**Goal of the exercise:**
Copy out the lines of the material that include the string "column".

**Task input:**
BEGIN
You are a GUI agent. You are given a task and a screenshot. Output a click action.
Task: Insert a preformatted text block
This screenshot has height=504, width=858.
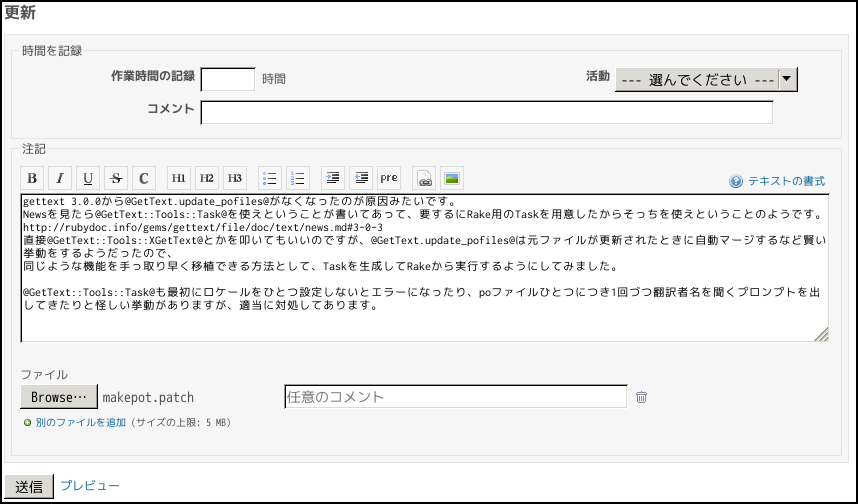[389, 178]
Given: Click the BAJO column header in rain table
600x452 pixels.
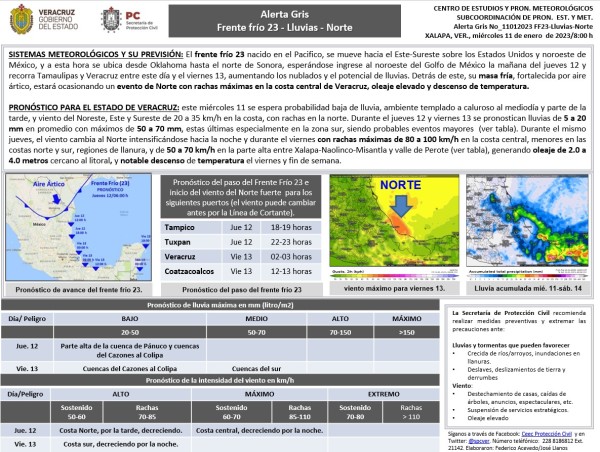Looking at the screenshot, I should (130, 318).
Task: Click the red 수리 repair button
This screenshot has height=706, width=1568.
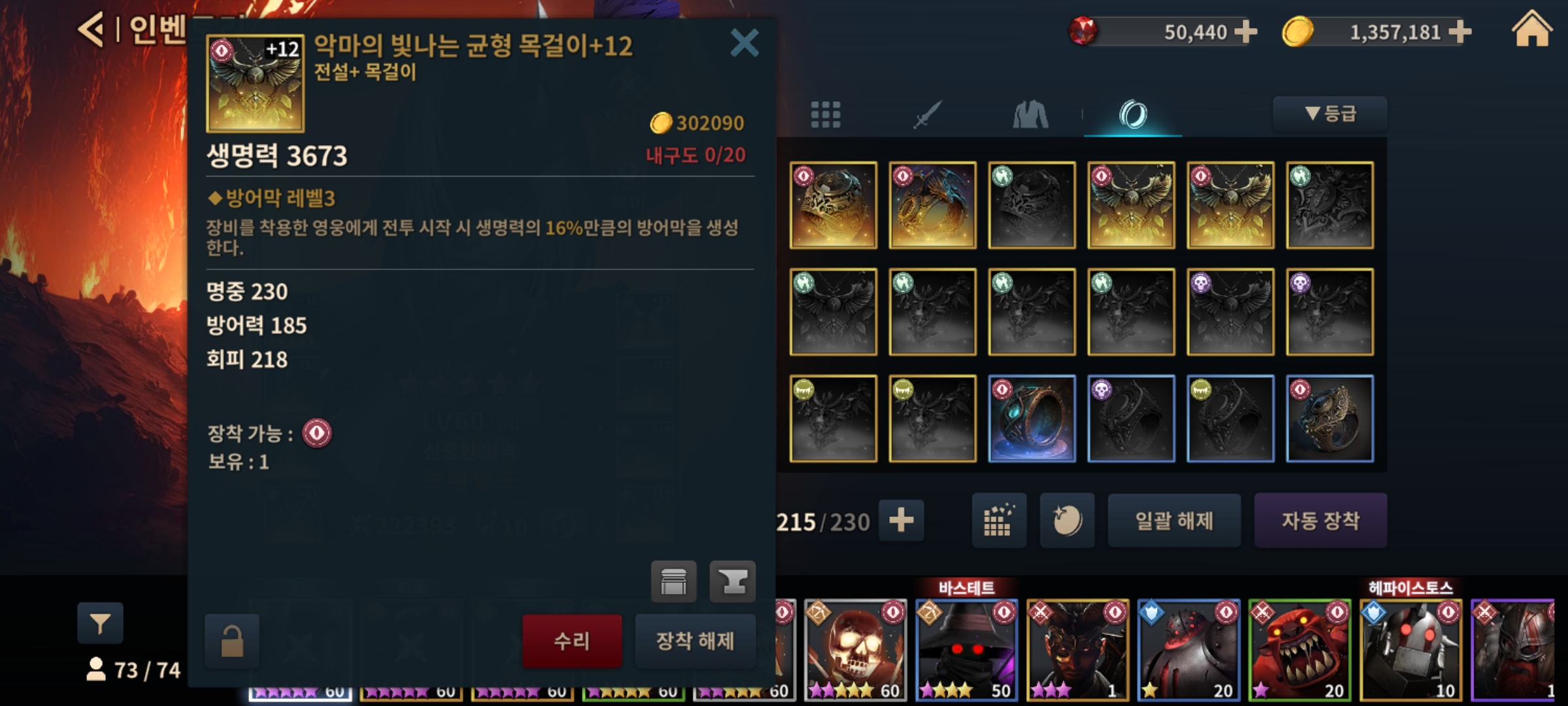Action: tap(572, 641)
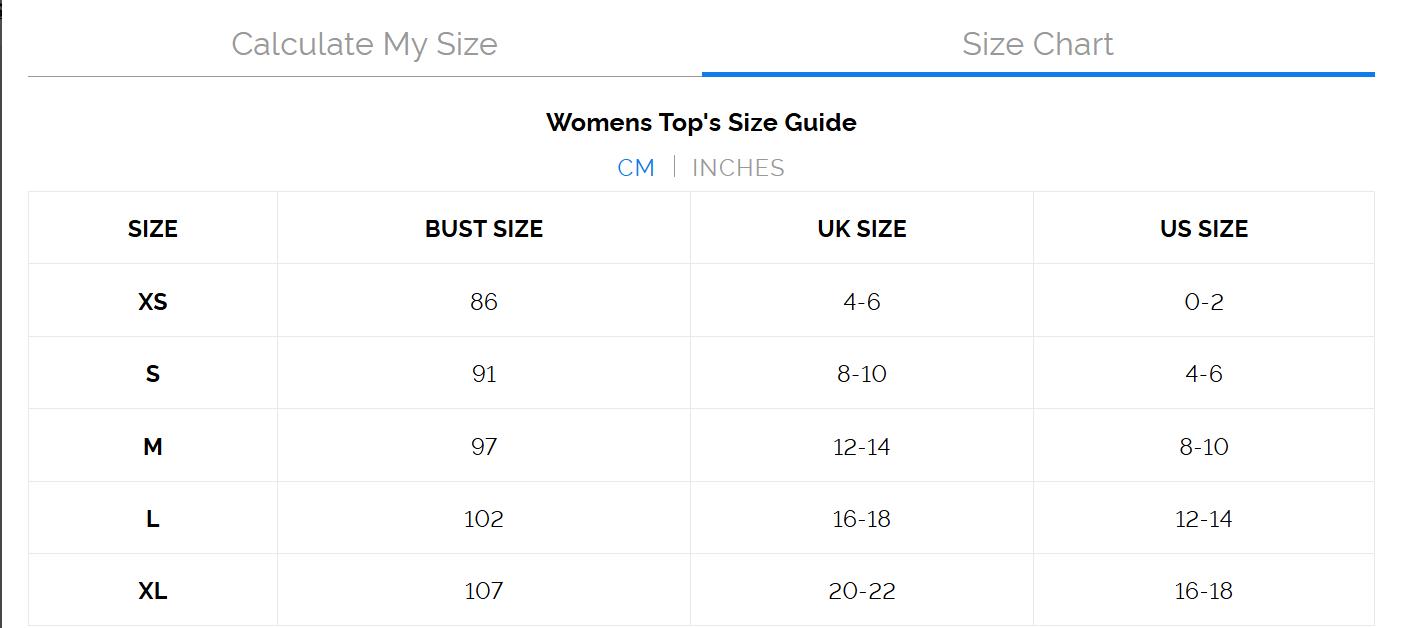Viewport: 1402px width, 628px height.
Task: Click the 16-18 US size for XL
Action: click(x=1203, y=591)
END
BEGIN
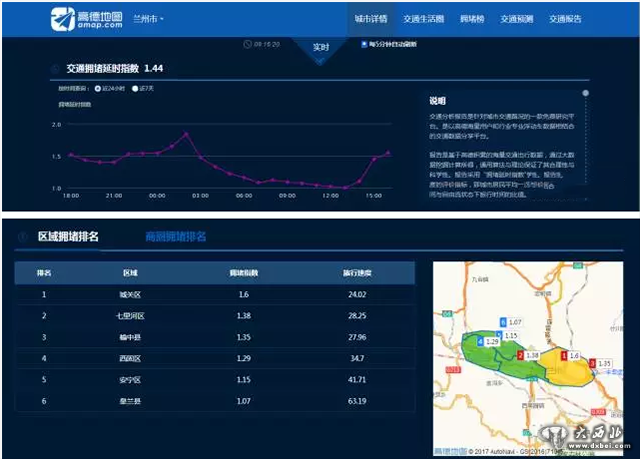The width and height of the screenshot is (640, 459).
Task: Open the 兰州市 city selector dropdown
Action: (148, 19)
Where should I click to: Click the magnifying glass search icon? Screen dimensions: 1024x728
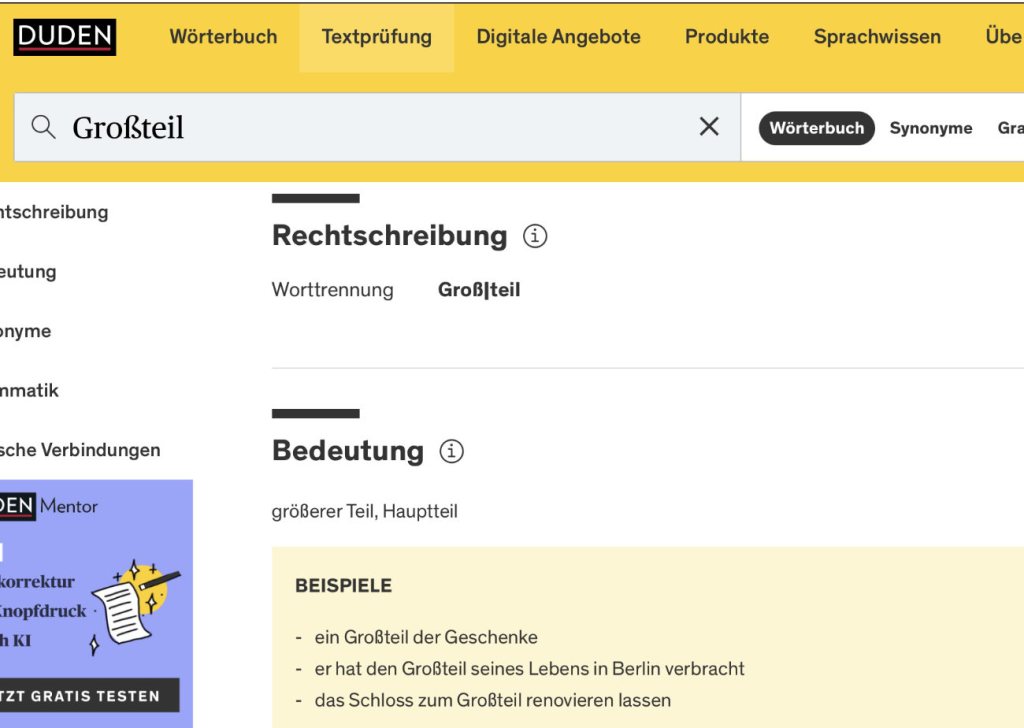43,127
END
BEGIN
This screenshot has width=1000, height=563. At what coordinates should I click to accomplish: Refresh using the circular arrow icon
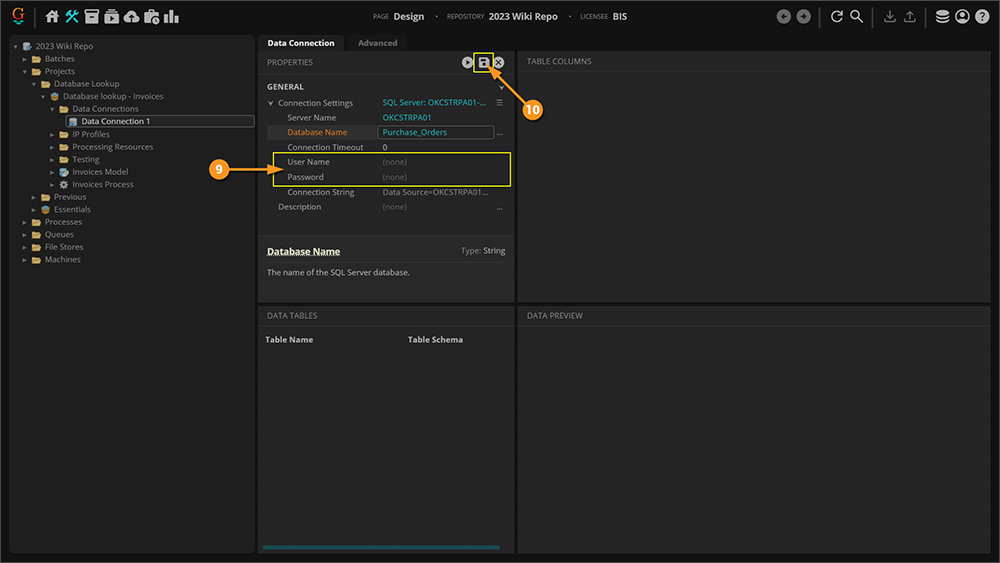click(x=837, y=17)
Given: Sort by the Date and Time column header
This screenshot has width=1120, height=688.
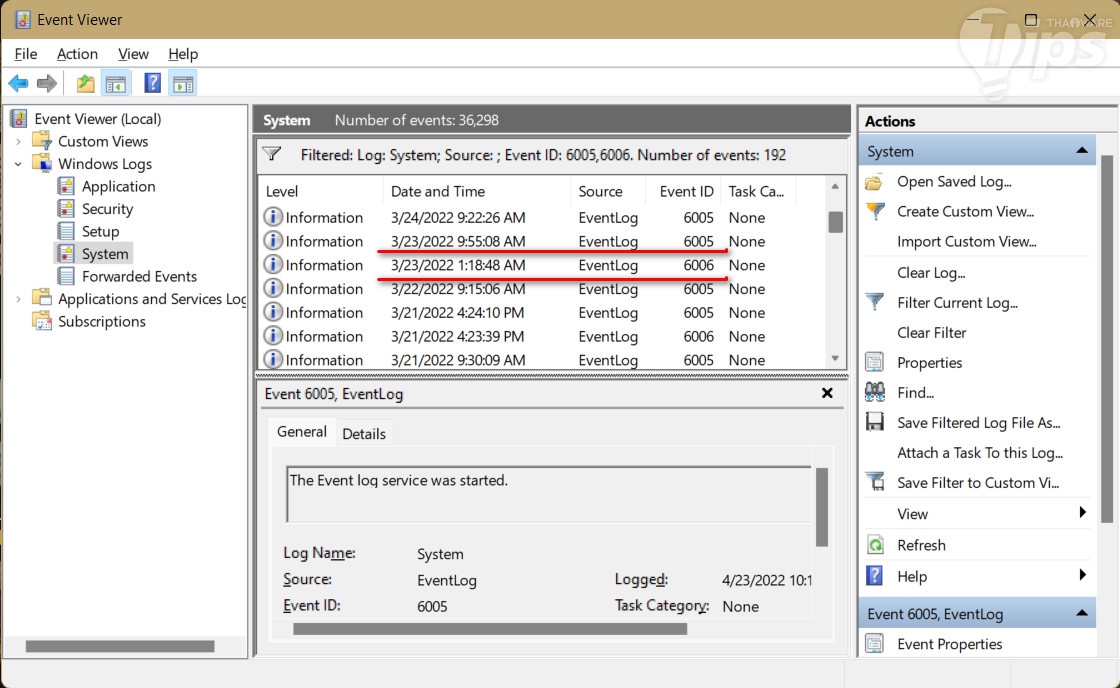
END
**Result:**
Given: Click the BAJO column header in rain table
Given: Sort by the Date and Time column header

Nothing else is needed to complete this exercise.